A matéria não é pacífica tanto na doutrina quanto na jurisprudência dos tribunais. Em que pesem os argumentos de HUMBERTO THEODORO JÚNIOR, CELSO NUNES, J. FREDERICO MARQUES(6), dentre outros que comungam do mesmo entendimento, a melhor orientação é a sustentada no julgado paradigma do Superior tribunal de Justiça(7), segundo o qual "É definitiva a execução fundada em título extrajudicial , não estando, assim, a exeqüente obrigada a prestar caução, uma das cautelas incluídas nos princípios que regem a execução provisória".

O Código de Processo Civil, em seu artigo 587, às expressas, conceitua a execução fundada em título extrajudicial como definitiva, equiparando-a, inclusive, as com suporte em sentença transitada em julgado.

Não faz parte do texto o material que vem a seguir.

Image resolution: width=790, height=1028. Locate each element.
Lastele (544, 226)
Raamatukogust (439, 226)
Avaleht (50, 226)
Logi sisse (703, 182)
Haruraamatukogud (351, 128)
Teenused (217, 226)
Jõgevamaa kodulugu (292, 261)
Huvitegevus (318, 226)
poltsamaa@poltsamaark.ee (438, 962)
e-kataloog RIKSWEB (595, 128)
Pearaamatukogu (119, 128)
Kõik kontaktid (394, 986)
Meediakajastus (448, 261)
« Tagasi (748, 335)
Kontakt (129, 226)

É o magistério de JOSÉ CARLOS BARBOSA MOREIRA:

"A execução prossegue em caráter provisório, caso a sentença exeqüenda – que é proferida no anterior processo de conhecimento, não a que repeliu os embargos – esteja ainda sujeita a recurso (art. 587, segunda parte); em caráter definitivo, na hipótese contrária, bem como na de título extrajudicial (art. 587, primeira parte). A eventual pendência de recurso contra a sentença que julgou improcedentes os embargos não obsta à definitividade da execução; esse recurso é que alude o art. 686, V, segunda parte, por onde se vê que apesar dele se promove, na execução pecuniária, a hasta pública – inconcebível se aquela fosse provisória (art. 588, II)." (8)

Na mesma trilha, SILVA PACHECO:

"O disposto no art. 520, V, tem muito interesse, principalmente na execução com base em título extrajudicial. Julgados improcedentes os embargos opostos, a execução prosseguirá, independente do recurso, e nem por isso tornar-se-á provisória, porque definitiva é ela, desde o início, consoante o art. 587." (9)

Oportuno ainda consignar os ensinamentos de NELSON NERY JÚNIOR:

"Quando iniciada a execução, por título judicial transitado em julgado ou por título extrajudicial, é sempre definitiva. Iniciada definitiva, não se transmuda em provisória, nem pela oposição de embargos do devedor, nem pela interposição de recurso contra sentença que julgar improcedentes os embargos ou rejeitá-los liminarmente (CPC, 520, V). É que a sentença transitada em julgado e o título extrajudicial têm plena eficácia executiva e gozam de presunção de certeza, liquidez e exigibilidade. Com a rejeição liminar ou a improcedência dos embargos, essa presunção resta reforçada e confirmada, de sorte que a execução deve prosseguir sem a suspensividade operada pela oposição de embargos e/ou pela interposição de recurso recebido apenas no efeito devolutivo. Provido o recurso, resolve-se em perdas e danos em favor do devedor." (10)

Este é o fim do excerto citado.